When data is normally distributed, as in this example, the mean divides the distribution evenly. This makes it an anchor point for understanding how individual data points are related to the whole set.

Z-Score

A z-score tells you how many standard deviations a data point is from the mean. It's calculated using the formula \((X - μ)/σ\), where \(X\) is the value, \(μ\) is the mean, and \(σ\) is the standard deviation. Z-scores standardize data points for comparison, no matter the units.
In the breathing rates exercise, the z-scores for intervals are calculated to see how common or rare certain breathing rates are.

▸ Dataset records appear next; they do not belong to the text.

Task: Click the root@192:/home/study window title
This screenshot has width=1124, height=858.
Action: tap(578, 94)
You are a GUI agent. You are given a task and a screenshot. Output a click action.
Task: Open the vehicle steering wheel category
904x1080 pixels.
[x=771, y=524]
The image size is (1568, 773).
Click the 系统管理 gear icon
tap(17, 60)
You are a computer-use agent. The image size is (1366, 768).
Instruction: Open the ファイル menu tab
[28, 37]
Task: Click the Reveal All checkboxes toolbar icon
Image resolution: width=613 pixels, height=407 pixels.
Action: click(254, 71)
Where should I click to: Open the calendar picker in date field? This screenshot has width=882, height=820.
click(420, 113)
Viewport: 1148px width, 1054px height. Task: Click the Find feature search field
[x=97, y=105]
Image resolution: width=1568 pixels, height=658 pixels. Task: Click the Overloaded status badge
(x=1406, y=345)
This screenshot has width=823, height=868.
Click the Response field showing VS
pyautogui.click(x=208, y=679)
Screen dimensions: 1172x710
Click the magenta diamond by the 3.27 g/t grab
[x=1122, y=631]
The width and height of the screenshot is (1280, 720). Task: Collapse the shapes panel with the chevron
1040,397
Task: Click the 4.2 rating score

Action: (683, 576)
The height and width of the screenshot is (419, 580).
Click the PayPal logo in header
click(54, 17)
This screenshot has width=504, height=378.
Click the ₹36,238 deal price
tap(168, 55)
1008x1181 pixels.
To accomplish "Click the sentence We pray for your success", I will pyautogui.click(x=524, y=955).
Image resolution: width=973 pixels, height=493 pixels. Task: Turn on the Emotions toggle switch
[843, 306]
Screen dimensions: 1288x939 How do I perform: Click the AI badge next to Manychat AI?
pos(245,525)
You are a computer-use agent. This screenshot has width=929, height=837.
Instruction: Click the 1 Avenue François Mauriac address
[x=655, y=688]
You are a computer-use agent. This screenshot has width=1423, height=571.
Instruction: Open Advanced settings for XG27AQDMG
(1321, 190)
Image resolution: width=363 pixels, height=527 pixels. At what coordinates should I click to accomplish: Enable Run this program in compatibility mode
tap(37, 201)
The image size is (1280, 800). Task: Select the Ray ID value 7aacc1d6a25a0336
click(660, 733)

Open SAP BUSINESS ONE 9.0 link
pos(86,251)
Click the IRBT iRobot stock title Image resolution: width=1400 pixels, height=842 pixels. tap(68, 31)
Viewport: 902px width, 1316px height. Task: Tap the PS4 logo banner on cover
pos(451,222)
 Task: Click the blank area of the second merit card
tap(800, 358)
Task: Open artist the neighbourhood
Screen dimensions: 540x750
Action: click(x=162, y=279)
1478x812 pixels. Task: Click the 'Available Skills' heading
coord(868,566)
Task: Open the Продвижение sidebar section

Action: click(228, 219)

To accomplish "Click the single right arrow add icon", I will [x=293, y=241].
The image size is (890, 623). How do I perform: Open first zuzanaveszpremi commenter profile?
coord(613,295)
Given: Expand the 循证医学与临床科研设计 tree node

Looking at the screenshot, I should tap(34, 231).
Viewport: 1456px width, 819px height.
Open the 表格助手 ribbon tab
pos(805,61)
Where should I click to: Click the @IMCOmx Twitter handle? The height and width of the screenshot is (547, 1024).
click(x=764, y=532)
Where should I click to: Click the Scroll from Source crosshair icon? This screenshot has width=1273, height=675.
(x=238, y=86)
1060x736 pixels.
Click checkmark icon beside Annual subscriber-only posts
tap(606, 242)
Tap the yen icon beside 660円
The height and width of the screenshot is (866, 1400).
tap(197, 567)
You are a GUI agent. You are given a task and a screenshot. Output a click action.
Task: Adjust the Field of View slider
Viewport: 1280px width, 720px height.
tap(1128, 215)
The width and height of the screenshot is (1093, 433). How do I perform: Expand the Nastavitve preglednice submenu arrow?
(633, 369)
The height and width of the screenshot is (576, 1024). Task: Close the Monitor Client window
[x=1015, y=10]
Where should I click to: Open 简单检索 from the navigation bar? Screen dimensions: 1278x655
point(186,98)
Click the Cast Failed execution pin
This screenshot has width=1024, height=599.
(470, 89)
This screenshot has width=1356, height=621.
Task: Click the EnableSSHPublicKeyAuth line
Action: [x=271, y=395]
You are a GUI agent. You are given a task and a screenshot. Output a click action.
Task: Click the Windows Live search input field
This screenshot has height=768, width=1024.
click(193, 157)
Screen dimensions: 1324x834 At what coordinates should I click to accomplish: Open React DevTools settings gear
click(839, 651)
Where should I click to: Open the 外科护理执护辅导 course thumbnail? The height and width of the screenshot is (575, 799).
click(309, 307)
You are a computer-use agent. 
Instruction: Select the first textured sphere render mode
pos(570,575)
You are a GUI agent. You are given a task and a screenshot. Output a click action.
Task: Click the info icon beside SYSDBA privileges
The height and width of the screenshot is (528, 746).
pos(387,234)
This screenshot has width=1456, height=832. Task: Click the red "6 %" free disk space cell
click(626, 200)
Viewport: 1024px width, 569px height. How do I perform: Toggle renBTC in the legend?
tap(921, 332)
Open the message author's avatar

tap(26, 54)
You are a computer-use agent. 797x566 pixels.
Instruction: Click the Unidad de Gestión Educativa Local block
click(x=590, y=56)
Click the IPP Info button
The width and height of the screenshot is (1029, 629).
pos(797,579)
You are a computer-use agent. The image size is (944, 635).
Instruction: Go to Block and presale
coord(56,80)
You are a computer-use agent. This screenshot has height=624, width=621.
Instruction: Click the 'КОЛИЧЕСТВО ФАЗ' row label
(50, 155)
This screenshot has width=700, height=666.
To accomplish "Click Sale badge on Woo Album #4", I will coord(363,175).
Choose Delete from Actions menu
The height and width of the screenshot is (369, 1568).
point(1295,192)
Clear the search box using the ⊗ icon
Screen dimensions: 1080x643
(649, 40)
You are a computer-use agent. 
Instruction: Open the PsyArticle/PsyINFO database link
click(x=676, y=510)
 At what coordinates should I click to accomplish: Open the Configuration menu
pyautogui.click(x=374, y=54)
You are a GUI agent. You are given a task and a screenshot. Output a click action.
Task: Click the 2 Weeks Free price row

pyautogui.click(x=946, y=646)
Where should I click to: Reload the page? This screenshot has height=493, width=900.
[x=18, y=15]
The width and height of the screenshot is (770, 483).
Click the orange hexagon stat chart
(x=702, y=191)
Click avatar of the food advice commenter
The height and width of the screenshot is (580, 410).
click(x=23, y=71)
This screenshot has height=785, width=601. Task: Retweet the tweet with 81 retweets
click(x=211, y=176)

For instance, if the z-score is -1, it means the value is one standard deviation below the mean.
Z-scores are used with the standard normal distribution table to find probabilities, helping us understand the proportion of data points within certain ranges. They help answer questions like "What fraction of students have breathing rates between 9.7 and 14.3 breaths per minute?"

Normal Distribution

A normal distribution, or Gaussian distribution, is a bell-shaped curve that is symmetric about the mean. It describes how data is spread, showing that most data points are close to the mean, with fewer and fewer as you move further away.
In this exercise, students' breathing rates follow a normal distribution with a mean of 12 and a standard deviation of 2.3. This means most students have breathing rates around 12, with fewer students having much higher or lower rates.
Understanding normal distribution helps us use z-scores to find the probability of certain events, like how likely a student's breathing rate falls within a specific range or beyond extreme values. This approach is widely used in statistics for making predictions based on data.